Reproduce, exactly as they appear, the line containing "Instruction: Open the" and every line after it, ending with the last line of the records.

> [Data listing]
________________

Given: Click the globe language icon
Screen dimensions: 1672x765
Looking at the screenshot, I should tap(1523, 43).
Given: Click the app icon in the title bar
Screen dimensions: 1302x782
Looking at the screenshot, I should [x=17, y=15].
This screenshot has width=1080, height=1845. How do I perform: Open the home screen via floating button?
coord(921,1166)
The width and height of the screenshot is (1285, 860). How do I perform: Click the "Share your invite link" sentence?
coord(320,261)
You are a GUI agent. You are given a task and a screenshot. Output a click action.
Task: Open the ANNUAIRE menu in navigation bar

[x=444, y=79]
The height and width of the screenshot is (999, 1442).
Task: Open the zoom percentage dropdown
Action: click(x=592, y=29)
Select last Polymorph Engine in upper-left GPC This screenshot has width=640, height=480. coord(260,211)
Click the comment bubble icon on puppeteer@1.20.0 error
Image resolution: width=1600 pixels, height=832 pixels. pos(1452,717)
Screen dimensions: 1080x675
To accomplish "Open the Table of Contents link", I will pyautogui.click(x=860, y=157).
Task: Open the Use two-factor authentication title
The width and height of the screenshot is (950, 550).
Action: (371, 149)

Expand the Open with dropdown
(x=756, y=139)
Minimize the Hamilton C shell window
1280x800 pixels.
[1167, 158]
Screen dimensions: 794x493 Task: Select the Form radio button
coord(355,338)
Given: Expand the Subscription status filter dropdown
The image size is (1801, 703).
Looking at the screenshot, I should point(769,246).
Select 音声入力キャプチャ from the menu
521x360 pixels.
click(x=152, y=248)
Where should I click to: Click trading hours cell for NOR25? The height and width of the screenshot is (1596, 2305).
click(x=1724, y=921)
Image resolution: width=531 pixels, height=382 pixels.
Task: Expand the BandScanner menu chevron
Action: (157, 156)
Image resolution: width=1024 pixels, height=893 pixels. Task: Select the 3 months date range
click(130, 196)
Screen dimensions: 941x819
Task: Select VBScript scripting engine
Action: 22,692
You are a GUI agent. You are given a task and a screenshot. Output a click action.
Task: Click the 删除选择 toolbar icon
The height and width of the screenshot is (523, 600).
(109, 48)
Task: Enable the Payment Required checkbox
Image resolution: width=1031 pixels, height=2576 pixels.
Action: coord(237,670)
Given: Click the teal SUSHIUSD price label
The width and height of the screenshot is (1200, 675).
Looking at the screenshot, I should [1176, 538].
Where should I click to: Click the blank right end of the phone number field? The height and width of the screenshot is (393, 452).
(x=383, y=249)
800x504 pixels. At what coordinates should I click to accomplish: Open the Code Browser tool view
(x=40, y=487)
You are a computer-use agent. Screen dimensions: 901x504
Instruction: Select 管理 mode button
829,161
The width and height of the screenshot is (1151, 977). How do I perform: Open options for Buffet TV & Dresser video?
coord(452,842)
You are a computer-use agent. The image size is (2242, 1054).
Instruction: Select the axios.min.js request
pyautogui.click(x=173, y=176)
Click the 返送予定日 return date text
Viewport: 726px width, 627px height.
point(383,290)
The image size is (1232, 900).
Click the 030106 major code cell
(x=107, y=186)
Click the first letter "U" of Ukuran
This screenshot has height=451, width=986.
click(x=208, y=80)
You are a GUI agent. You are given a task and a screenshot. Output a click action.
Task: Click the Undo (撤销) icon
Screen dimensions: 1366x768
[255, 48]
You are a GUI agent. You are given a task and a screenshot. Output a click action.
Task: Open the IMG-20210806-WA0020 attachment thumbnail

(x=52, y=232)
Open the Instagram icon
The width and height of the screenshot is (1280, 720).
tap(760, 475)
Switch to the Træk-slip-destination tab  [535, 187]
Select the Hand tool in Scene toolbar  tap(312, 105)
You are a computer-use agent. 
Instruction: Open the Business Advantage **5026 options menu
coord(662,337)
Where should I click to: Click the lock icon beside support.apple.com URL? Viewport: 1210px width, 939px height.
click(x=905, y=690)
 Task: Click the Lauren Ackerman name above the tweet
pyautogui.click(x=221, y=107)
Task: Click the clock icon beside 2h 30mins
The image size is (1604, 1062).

________________

> [Response]
Instruction: Open the Business Advantage **5026 options menu
coord(662,337)
Where should I click to: Click the lock icon beside support.apple.com URL? Viewport: 1210px width, 939px height.
click(x=905, y=690)
 Task: Click the Lauren Ackerman name above the tweet
pyautogui.click(x=221, y=107)
Task: Click the clock icon beside 2h 30mins
The image size is (1604, 1062).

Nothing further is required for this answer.